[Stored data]
++++++

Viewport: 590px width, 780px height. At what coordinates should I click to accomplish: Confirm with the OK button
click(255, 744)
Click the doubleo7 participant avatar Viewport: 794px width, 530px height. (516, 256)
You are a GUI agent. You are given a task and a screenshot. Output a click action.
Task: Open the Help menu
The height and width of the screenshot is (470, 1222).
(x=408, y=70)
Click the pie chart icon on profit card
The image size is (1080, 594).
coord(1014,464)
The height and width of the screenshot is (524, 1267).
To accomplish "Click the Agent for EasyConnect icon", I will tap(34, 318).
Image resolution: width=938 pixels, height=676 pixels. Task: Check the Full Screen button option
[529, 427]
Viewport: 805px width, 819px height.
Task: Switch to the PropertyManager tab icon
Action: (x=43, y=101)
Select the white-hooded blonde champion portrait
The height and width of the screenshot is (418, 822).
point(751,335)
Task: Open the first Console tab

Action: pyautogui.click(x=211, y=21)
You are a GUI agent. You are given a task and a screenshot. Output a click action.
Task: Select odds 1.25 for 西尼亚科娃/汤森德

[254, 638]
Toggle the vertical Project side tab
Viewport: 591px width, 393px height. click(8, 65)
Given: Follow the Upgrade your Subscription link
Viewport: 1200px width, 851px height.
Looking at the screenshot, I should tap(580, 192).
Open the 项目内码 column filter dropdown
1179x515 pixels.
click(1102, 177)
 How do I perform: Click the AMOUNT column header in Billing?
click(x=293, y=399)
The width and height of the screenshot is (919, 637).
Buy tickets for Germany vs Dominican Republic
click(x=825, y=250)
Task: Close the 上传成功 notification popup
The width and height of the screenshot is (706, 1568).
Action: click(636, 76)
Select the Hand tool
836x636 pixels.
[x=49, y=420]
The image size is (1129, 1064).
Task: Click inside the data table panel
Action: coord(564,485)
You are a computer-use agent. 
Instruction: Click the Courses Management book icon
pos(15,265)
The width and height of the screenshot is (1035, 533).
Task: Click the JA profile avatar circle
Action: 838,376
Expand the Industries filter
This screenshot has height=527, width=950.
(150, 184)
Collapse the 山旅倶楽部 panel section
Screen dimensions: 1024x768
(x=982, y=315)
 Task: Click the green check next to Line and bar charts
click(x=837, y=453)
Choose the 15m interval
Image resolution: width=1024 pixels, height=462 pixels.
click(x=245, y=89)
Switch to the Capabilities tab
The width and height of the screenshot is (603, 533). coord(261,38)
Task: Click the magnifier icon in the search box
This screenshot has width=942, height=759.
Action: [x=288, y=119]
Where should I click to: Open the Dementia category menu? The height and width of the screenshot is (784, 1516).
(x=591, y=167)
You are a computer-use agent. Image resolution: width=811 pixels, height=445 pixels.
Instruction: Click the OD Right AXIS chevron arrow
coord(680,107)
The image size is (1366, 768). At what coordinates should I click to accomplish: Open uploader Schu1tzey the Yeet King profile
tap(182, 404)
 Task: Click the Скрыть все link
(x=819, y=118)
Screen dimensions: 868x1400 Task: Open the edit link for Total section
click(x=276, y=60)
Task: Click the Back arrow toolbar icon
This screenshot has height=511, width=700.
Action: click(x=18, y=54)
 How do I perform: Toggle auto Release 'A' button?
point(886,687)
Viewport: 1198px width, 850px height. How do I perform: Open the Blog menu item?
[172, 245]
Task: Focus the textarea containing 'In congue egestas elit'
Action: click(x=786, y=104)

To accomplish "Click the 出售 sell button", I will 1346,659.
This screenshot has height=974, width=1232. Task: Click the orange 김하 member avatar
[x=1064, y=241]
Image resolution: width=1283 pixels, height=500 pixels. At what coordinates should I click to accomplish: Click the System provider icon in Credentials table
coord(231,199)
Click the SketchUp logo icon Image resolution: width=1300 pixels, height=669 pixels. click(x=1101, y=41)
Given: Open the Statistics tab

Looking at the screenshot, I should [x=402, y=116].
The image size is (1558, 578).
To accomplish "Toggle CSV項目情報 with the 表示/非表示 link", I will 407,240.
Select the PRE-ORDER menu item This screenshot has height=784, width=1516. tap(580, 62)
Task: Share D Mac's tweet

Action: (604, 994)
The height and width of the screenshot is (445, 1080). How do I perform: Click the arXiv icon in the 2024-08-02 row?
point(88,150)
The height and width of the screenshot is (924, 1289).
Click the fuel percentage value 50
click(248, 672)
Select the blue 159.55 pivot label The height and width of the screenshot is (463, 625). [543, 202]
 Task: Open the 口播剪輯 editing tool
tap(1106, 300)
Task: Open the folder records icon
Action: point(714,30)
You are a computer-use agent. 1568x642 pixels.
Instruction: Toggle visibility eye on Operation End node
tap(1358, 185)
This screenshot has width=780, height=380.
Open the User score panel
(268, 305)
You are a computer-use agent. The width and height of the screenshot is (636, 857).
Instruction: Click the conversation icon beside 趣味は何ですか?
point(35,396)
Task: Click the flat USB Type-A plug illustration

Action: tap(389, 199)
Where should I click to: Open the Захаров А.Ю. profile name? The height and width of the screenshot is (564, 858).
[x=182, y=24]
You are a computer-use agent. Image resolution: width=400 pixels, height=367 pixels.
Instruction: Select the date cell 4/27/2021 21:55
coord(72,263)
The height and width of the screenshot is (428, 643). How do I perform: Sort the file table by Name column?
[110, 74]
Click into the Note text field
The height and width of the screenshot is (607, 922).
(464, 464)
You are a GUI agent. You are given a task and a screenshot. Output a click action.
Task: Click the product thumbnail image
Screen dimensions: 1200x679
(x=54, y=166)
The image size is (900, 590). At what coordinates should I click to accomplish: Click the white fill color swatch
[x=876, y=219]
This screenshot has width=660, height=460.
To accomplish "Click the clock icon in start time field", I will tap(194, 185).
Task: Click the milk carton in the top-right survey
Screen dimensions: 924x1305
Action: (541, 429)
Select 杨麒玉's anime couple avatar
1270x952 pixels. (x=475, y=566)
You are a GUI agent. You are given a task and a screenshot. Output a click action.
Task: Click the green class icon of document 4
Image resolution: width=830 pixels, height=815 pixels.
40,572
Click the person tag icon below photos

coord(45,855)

++++++

**EXERCISE REQUIREMENTS**
Each line above should appear again, reproduced exactly.

**SOLUTION FOR THIS EXERCISE**
Viewport: 590px width, 780px height. At what coordinates should I click to accomplish: Confirm with the OK button
click(255, 744)
Click the doubleo7 participant avatar Viewport: 794px width, 530px height. (516, 256)
You are a GUI agent. You are given a task and a screenshot. Output a click action.
Task: Open the Help menu
The height and width of the screenshot is (470, 1222).
(x=408, y=70)
Click the pie chart icon on profit card
The image size is (1080, 594).
coord(1014,464)
The height and width of the screenshot is (524, 1267).
To accomplish "Click the Agent for EasyConnect icon", I will tap(34, 318).
Image resolution: width=938 pixels, height=676 pixels. Task: Check the Full Screen button option
[529, 427]
Viewport: 805px width, 819px height.
Task: Switch to the PropertyManager tab icon
Action: (x=43, y=101)
Select the white-hooded blonde champion portrait
The height and width of the screenshot is (418, 822).
point(751,335)
Task: Open the first Console tab

Action: pyautogui.click(x=211, y=21)
You are a GUI agent. You are given a task and a screenshot. Output a click action.
Task: Select odds 1.25 for 西尼亚科娃/汤森德

[254, 638]
Toggle the vertical Project side tab
Viewport: 591px width, 393px height. click(8, 65)
Given: Follow the Upgrade your Subscription link
Viewport: 1200px width, 851px height.
Looking at the screenshot, I should tap(580, 192).
Open the 项目内码 column filter dropdown
1179x515 pixels.
click(1102, 177)
 How do I perform: Click the AMOUNT column header in Billing?
click(x=293, y=399)
The width and height of the screenshot is (919, 637).
Buy tickets for Germany vs Dominican Republic
click(x=825, y=250)
Task: Close the 上传成功 notification popup
The width and height of the screenshot is (706, 1568).
Action: click(636, 76)
Select the Hand tool
836x636 pixels.
[x=49, y=420]
The image size is (1129, 1064).
Task: Click inside the data table panel
Action: coord(564,485)
You are a computer-use agent. 
Instruction: Click the Courses Management book icon
pos(15,265)
The width and height of the screenshot is (1035, 533).
Task: Click the JA profile avatar circle
Action: 838,376
Expand the Industries filter
This screenshot has height=527, width=950.
(150, 184)
Collapse the 山旅倶楽部 panel section
Screen dimensions: 1024x768
(x=982, y=315)
 Task: Click the green check next to Line and bar charts
click(x=837, y=453)
Choose the 15m interval
Image resolution: width=1024 pixels, height=462 pixels.
click(x=245, y=89)
Switch to the Capabilities tab
The width and height of the screenshot is (603, 533). coord(261,38)
Task: Click the magnifier icon in the search box
This screenshot has width=942, height=759.
Action: [x=288, y=119]
Where should I click to: Open the Dementia category menu? The height and width of the screenshot is (784, 1516).
(x=591, y=167)
You are a computer-use agent. Image resolution: width=811 pixels, height=445 pixels.
Instruction: Click the OD Right AXIS chevron arrow
coord(680,107)
The image size is (1366, 768). At what coordinates should I click to accomplish: Open uploader Schu1tzey the Yeet King profile
tap(182, 404)
 Task: Click the Скрыть все link
(x=819, y=118)
Screen dimensions: 868x1400 Task: Open the edit link for Total section
click(x=276, y=60)
Task: Click the Back arrow toolbar icon
This screenshot has height=511, width=700.
Action: click(x=18, y=54)
 How do I perform: Toggle auto Release 'A' button?
point(886,687)
Viewport: 1198px width, 850px height. How do I perform: Open the Blog menu item?
[172, 245]
Task: Focus the textarea containing 'In congue egestas elit'
Action: click(x=786, y=104)

To accomplish "Click the 出售 sell button", I will 1346,659.
This screenshot has height=974, width=1232. Task: Click the orange 김하 member avatar
[x=1064, y=241]
Image resolution: width=1283 pixels, height=500 pixels. At what coordinates should I click to accomplish: Click the System provider icon in Credentials table
coord(231,199)
Click the SketchUp logo icon Image resolution: width=1300 pixels, height=669 pixels. click(x=1101, y=41)
Given: Open the Statistics tab

Looking at the screenshot, I should [x=402, y=116].
The image size is (1558, 578).
To accomplish "Toggle CSV項目情報 with the 表示/非表示 link", I will 407,240.
Select the PRE-ORDER menu item This screenshot has height=784, width=1516. tap(580, 62)
Task: Share D Mac's tweet

Action: (604, 994)
The height and width of the screenshot is (445, 1080). How do I perform: Click the arXiv icon in the 2024-08-02 row?
point(88,150)
The height and width of the screenshot is (924, 1289).
Click the fuel percentage value 50
click(248, 672)
Select the blue 159.55 pivot label The height and width of the screenshot is (463, 625). [543, 202]
 Task: Open the 口播剪輯 editing tool
tap(1106, 300)
Task: Open the folder records icon
Action: point(714,30)
You are a computer-use agent. 1568x642 pixels.
Instruction: Toggle visibility eye on Operation End node
tap(1358, 185)
This screenshot has width=780, height=380.
Open the User score panel
(268, 305)
You are a computer-use agent. The width and height of the screenshot is (636, 857).
Instruction: Click the conversation icon beside 趣味は何ですか?
point(35,396)
Task: Click the flat USB Type-A plug illustration

Action: tap(389, 199)
Where should I click to: Open the Захаров А.Ю. profile name? The height and width of the screenshot is (564, 858).
[x=182, y=24]
You are a computer-use agent. Image resolution: width=400 pixels, height=367 pixels.
Instruction: Select the date cell 4/27/2021 21:55
coord(72,263)
The height and width of the screenshot is (428, 643). How do I perform: Sort the file table by Name column?
[110, 74]
Click into the Note text field
The height and width of the screenshot is (607, 922).
(464, 464)
You are a GUI agent. You are given a task and a screenshot. Output a click action.
Task: Click the product thumbnail image
Screen dimensions: 1200x679
(x=54, y=166)
The image size is (900, 590). At what coordinates should I click to accomplish: Click the white fill color swatch
[x=876, y=219]
This screenshot has width=660, height=460.
To accomplish "Click the clock icon in start time field", I will tap(194, 185).
Task: Click the milk carton in the top-right survey
Screen dimensions: 924x1305
Action: (541, 429)
Select 杨麒玉's anime couple avatar
1270x952 pixels. (x=475, y=566)
You are a GUI agent. You are given a task and a screenshot. Output a click action.
Task: Click the green class icon of document 4
Image resolution: width=830 pixels, height=815 pixels.
40,572
Click the person tag icon below photos

coord(45,855)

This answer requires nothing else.